__Exercise goal__: Each record needs to be transcribed exactly.

[Dataset entries]
====================
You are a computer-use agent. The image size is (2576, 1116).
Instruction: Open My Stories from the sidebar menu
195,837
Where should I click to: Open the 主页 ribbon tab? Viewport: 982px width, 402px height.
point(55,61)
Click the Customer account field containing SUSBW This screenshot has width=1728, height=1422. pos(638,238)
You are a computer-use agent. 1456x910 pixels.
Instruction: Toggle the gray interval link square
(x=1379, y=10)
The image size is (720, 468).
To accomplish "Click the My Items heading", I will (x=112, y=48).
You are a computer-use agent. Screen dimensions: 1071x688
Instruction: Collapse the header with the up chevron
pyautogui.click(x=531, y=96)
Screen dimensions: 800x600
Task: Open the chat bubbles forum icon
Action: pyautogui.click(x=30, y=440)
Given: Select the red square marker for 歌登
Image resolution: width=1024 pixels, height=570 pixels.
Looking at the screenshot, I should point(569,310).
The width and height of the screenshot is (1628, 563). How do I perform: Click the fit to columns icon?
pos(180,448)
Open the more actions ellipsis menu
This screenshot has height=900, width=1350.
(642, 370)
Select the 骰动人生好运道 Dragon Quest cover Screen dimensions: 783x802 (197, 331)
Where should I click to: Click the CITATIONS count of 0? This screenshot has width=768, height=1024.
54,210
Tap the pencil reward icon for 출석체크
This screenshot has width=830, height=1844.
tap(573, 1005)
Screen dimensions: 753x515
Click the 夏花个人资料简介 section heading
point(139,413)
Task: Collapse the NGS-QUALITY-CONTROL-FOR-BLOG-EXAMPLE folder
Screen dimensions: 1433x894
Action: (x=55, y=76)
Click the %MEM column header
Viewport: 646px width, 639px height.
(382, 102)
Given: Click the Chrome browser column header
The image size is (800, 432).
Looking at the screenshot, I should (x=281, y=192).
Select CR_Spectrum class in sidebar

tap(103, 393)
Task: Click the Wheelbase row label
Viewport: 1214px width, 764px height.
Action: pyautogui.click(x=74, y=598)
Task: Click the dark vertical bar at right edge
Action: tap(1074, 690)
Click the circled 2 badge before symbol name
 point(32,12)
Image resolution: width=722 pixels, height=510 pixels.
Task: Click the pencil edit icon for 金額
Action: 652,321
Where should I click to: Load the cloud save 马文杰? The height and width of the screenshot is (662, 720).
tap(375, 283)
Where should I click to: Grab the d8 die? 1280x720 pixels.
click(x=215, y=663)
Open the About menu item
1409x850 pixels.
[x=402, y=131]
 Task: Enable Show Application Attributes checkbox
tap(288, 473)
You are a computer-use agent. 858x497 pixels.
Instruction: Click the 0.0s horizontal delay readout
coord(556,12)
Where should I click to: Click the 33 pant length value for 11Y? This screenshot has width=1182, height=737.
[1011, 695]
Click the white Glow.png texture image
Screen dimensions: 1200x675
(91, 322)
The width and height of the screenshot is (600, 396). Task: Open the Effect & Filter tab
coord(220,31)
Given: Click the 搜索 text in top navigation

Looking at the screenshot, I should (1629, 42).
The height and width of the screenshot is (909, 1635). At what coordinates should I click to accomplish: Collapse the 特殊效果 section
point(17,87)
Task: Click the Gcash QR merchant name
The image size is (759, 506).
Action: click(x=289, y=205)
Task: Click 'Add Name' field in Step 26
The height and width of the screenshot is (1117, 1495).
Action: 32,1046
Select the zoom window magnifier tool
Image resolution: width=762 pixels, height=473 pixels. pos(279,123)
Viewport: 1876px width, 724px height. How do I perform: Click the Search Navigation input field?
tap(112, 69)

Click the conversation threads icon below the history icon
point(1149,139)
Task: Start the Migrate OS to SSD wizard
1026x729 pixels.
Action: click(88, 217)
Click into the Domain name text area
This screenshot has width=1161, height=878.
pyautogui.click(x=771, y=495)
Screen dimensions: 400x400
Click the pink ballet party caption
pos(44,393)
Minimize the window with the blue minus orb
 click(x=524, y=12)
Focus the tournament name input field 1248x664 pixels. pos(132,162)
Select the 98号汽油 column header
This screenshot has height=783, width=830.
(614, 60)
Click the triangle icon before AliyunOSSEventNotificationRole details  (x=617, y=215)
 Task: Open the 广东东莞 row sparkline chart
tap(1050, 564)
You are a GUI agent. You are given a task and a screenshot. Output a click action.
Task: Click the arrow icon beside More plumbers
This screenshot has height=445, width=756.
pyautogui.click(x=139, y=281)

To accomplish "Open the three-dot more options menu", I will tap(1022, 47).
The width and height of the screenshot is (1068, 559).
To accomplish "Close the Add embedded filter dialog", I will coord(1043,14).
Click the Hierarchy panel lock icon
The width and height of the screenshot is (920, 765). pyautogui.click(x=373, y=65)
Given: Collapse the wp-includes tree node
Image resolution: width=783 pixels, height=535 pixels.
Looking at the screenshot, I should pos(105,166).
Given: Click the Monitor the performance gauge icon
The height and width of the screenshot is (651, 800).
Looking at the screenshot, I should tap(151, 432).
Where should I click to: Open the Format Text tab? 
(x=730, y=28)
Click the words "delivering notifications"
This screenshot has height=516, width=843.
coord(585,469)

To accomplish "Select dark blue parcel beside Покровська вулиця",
====================
__Answer to the exercise__:
You are a computer-use agent. The image size is (2576, 1116).
Instruction: Open My Stories from the sidebar menu
195,837
Where should I click to: Open the 主页 ribbon tab? Viewport: 982px width, 402px height.
point(55,61)
Click the Customer account field containing SUSBW This screenshot has width=1728, height=1422. pos(638,238)
You are a computer-use agent. 1456x910 pixels.
Instruction: Toggle the gray interval link square
(x=1379, y=10)
The image size is (720, 468).
To accomplish "Click the My Items heading", I will (x=112, y=48).
You are a computer-use agent. Screen dimensions: 1071x688
Instruction: Collapse the header with the up chevron
pyautogui.click(x=531, y=96)
Screen dimensions: 800x600
Task: Open the chat bubbles forum icon
Action: pyautogui.click(x=30, y=440)
Given: Select the red square marker for 歌登
Image resolution: width=1024 pixels, height=570 pixels.
Looking at the screenshot, I should point(569,310).
The width and height of the screenshot is (1628, 563). How do I perform: Click the fit to columns icon?
pos(180,448)
Open the more actions ellipsis menu
This screenshot has height=900, width=1350.
(642, 370)
Select the 骰动人生好运道 Dragon Quest cover Screen dimensions: 783x802 (197, 331)
Where should I click to: Click the CITATIONS count of 0? This screenshot has width=768, height=1024.
54,210
Tap the pencil reward icon for 출석체크
This screenshot has width=830, height=1844.
tap(573, 1005)
Screen dimensions: 753x515
Click the 夏花个人资料简介 section heading
point(139,413)
Task: Collapse the NGS-QUALITY-CONTROL-FOR-BLOG-EXAMPLE folder
Screen dimensions: 1433x894
Action: (x=55, y=76)
Click the %MEM column header
Viewport: 646px width, 639px height.
(382, 102)
Given: Click the Chrome browser column header
The image size is (800, 432).
Looking at the screenshot, I should (x=281, y=192).
Select CR_Spectrum class in sidebar

tap(103, 393)
Task: Click the Wheelbase row label
Viewport: 1214px width, 764px height.
Action: pyautogui.click(x=74, y=598)
Task: Click the dark vertical bar at right edge
Action: tap(1074, 690)
Click the circled 2 badge before symbol name
 point(32,12)
Image resolution: width=722 pixels, height=510 pixels.
Task: Click the pencil edit icon for 金額
Action: 652,321
Where should I click to: Load the cloud save 马文杰? The height and width of the screenshot is (662, 720).
tap(375, 283)
Where should I click to: Grab the d8 die? 1280x720 pixels.
click(x=215, y=663)
Open the About menu item
1409x850 pixels.
[x=402, y=131]
 Task: Enable Show Application Attributes checkbox
tap(288, 473)
You are a computer-use agent. 858x497 pixels.
Instruction: Click the 0.0s horizontal delay readout
coord(556,12)
Where should I click to: Click the 33 pant length value for 11Y? This screenshot has width=1182, height=737.
[1011, 695]
Click the white Glow.png texture image
Screen dimensions: 1200x675
(91, 322)
The width and height of the screenshot is (600, 396). Task: Open the Effect & Filter tab
coord(220,31)
Given: Click the 搜索 text in top navigation

Looking at the screenshot, I should (1629, 42).
The height and width of the screenshot is (909, 1635). At what coordinates should I click to accomplish: Collapse the 特殊效果 section
point(17,87)
Task: Click the Gcash QR merchant name
The image size is (759, 506).
Action: click(x=289, y=205)
Task: Click 'Add Name' field in Step 26
The height and width of the screenshot is (1117, 1495).
Action: 32,1046
Select the zoom window magnifier tool
Image resolution: width=762 pixels, height=473 pixels. pos(279,123)
Viewport: 1876px width, 724px height. How do I perform: Click the Search Navigation input field?
tap(112, 69)

Click the conversation threads icon below the history icon
point(1149,139)
Task: Start the Migrate OS to SSD wizard
1026x729 pixels.
Action: click(88, 217)
Click into the Domain name text area
This screenshot has width=1161, height=878.
pyautogui.click(x=771, y=495)
Screen dimensions: 400x400
Click the pink ballet party caption
pos(44,393)
Minimize the window with the blue minus orb
 click(x=524, y=12)
Focus the tournament name input field 1248x664 pixels. pos(132,162)
Select the 98号汽油 column header
This screenshot has height=783, width=830.
(614, 60)
Click the triangle icon before AliyunOSSEventNotificationRole details  (x=617, y=215)
 Task: Open the 广东东莞 row sparkline chart
tap(1050, 564)
You are a GUI agent. You are given a task and a screenshot. Output a click action.
Task: Click the arrow icon beside More plumbers
This screenshot has height=445, width=756.
pyautogui.click(x=139, y=281)

To accomplish "Open the three-dot more options menu", I will tap(1022, 47).
The width and height of the screenshot is (1068, 559).
To accomplish "Close the Add embedded filter dialog", I will coord(1043,14).
Click the Hierarchy panel lock icon
The width and height of the screenshot is (920, 765). pyautogui.click(x=373, y=65)
Given: Collapse the wp-includes tree node
Image resolution: width=783 pixels, height=535 pixels.
Looking at the screenshot, I should pos(105,166).
Given: Click the Monitor the performance gauge icon
The height and width of the screenshot is (651, 800).
Looking at the screenshot, I should tap(151, 432).
Where should I click to: Open the Format Text tab? 
(x=730, y=28)
Click the words "delivering notifications"
This screenshot has height=516, width=843.
coord(585,469)

To accomplish "Select dark blue parcel beside Покровська вулиця",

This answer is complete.